With all the materials gathered, it’s time to begin by cutting all of the PVC pipes to the correct lengths. You can vary these for your own model of course if you want, provided they still make a closed loop. But for the sake of this I will use our measurements.
Once you’ve cut all of the pipes to size, the first step is cutting the slots in the large PVC Pipes in which you will insert the plants. To make these slots, take the 4” Outer Diameter 40” long PVC pipe and cut approximately 1.5” wide and 35” long slots in each of them.
Now that you (presumably) successfully have slots in each of these, you need to put the transitions of each end of these large pipes. To attach the 4” OD (Outer Diameter) to 2” OD transition, you’ll want to first prime (with primer) the outside of the 4” pipe and the inside of the transition. Once the primer has dried and set, you’ll need to use a strong adhesive, such as Plumber’s Cement to attach the transitions to each end of the pipe. Make sure to put them together quickly and carefully after the application of the cement because it sets very fast and is hard to undo. You’ll also need to put one of these transitions on one end of each of the 20” long 4” OD pipes.

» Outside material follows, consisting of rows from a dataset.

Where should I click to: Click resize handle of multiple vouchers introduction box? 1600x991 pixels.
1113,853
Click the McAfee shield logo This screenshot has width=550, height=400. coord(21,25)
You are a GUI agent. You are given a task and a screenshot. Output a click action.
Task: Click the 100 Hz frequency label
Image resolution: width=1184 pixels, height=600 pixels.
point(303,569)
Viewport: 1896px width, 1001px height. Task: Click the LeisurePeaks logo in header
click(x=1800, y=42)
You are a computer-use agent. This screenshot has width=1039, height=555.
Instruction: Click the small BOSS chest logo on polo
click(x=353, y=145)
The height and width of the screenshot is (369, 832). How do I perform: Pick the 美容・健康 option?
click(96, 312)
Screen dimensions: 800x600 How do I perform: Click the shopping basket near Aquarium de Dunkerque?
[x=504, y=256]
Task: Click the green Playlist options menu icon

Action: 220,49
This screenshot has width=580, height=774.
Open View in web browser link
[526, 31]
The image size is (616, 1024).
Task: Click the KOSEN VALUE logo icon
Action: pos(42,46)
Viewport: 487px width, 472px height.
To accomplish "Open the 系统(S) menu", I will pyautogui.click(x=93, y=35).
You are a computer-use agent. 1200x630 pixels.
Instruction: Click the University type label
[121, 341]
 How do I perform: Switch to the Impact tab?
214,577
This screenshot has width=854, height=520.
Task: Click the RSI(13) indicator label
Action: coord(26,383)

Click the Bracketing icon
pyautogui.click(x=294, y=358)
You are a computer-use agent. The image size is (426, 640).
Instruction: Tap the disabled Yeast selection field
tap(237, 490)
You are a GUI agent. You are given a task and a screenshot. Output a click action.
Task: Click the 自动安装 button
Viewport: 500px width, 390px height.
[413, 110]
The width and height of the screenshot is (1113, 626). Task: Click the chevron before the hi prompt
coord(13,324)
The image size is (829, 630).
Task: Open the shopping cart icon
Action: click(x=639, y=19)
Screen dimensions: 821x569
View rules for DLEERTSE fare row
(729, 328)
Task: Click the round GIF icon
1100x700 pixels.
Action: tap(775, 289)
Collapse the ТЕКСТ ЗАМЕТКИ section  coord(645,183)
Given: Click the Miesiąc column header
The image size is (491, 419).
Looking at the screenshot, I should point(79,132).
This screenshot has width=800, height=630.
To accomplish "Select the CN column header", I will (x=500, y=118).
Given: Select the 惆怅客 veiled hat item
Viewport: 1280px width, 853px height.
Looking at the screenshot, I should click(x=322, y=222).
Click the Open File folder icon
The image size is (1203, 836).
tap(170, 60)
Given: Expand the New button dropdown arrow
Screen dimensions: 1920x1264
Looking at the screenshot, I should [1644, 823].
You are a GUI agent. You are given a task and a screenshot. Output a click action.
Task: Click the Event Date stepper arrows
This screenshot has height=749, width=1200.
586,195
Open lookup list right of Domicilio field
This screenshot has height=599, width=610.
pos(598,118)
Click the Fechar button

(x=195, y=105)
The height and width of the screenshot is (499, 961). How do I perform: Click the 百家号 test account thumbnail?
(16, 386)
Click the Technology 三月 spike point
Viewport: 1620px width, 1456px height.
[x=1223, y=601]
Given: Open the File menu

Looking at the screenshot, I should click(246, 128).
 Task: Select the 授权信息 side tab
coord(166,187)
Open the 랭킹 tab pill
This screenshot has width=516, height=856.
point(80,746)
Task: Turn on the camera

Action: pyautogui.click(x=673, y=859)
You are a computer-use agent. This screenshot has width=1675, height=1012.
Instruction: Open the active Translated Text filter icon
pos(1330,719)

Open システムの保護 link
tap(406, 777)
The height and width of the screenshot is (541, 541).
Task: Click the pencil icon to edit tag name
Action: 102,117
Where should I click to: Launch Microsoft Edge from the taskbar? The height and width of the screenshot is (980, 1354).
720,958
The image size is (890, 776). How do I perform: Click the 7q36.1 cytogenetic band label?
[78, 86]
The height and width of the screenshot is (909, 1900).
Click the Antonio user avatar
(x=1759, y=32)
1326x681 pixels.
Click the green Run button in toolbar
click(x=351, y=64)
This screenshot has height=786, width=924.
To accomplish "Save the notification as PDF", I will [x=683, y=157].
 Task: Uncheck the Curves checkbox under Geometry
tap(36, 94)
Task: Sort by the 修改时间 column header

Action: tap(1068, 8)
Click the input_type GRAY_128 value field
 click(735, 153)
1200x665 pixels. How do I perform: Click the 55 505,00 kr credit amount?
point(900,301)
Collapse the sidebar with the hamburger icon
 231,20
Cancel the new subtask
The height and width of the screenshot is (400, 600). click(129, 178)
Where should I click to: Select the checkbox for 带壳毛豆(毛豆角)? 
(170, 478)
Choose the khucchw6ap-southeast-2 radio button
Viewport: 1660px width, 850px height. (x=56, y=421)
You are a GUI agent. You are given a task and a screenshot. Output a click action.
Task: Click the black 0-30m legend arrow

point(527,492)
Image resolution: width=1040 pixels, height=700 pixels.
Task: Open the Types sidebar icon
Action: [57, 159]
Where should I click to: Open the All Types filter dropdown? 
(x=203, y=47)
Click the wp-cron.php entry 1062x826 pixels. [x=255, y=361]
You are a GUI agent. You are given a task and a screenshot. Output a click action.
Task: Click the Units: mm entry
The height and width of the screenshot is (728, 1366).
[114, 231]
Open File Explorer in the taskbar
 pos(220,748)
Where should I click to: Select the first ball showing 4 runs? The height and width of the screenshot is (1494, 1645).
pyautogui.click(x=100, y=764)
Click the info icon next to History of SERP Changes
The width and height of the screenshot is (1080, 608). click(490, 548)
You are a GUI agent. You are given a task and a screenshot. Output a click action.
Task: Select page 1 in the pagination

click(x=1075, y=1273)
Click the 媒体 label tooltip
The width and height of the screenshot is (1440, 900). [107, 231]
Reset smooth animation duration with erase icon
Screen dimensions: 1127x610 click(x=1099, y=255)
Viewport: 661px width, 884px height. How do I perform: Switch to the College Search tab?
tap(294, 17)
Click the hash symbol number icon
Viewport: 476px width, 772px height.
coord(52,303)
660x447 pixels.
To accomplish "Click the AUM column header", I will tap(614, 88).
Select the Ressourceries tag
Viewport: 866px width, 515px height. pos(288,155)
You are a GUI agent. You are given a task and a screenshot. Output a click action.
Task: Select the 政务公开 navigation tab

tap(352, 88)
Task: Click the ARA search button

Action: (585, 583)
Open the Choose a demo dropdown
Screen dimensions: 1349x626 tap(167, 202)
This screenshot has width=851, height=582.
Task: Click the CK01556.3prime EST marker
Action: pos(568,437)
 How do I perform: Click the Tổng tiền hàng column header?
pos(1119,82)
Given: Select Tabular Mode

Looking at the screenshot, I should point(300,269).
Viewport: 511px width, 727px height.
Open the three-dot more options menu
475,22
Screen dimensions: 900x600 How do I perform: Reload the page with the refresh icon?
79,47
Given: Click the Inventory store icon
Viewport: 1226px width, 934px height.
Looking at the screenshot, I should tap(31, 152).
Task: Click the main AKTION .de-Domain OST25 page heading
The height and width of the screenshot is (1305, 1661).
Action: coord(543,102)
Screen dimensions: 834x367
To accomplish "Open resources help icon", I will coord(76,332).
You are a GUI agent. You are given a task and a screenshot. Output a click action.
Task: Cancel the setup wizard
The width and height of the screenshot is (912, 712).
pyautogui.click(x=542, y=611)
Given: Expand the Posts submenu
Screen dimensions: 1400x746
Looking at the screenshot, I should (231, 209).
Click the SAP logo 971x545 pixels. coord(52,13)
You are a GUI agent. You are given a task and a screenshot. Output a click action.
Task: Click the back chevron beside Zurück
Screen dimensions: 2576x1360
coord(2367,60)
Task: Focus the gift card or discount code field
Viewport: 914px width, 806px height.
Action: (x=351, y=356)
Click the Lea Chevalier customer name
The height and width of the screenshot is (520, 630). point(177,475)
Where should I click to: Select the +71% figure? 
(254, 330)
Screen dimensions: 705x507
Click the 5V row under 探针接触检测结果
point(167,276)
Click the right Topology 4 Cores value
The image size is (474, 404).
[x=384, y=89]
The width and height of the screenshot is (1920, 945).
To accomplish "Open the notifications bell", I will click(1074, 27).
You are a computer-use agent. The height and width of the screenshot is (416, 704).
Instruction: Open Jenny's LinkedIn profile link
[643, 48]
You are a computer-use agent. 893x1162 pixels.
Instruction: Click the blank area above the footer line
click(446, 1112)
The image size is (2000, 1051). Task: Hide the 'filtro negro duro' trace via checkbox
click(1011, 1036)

The next step is to insert the valve connectors into all of the transitions you just put on the 4” pipes. Do this using the same method you used to attach the transition using the primer and cement. This will be the attachment method for all other PVC pipes.
Next you’ll need to make holes in the table piece for the pipes to fit through. This is easiest done by placing the tubes on top of the table with adequate spacing in between and marking the place on the table, then cutting it with a hole saw. Only the 1” piece needs to fit through the table, so the hole should be about that big. Once the hole is made, place the pipes into these holes.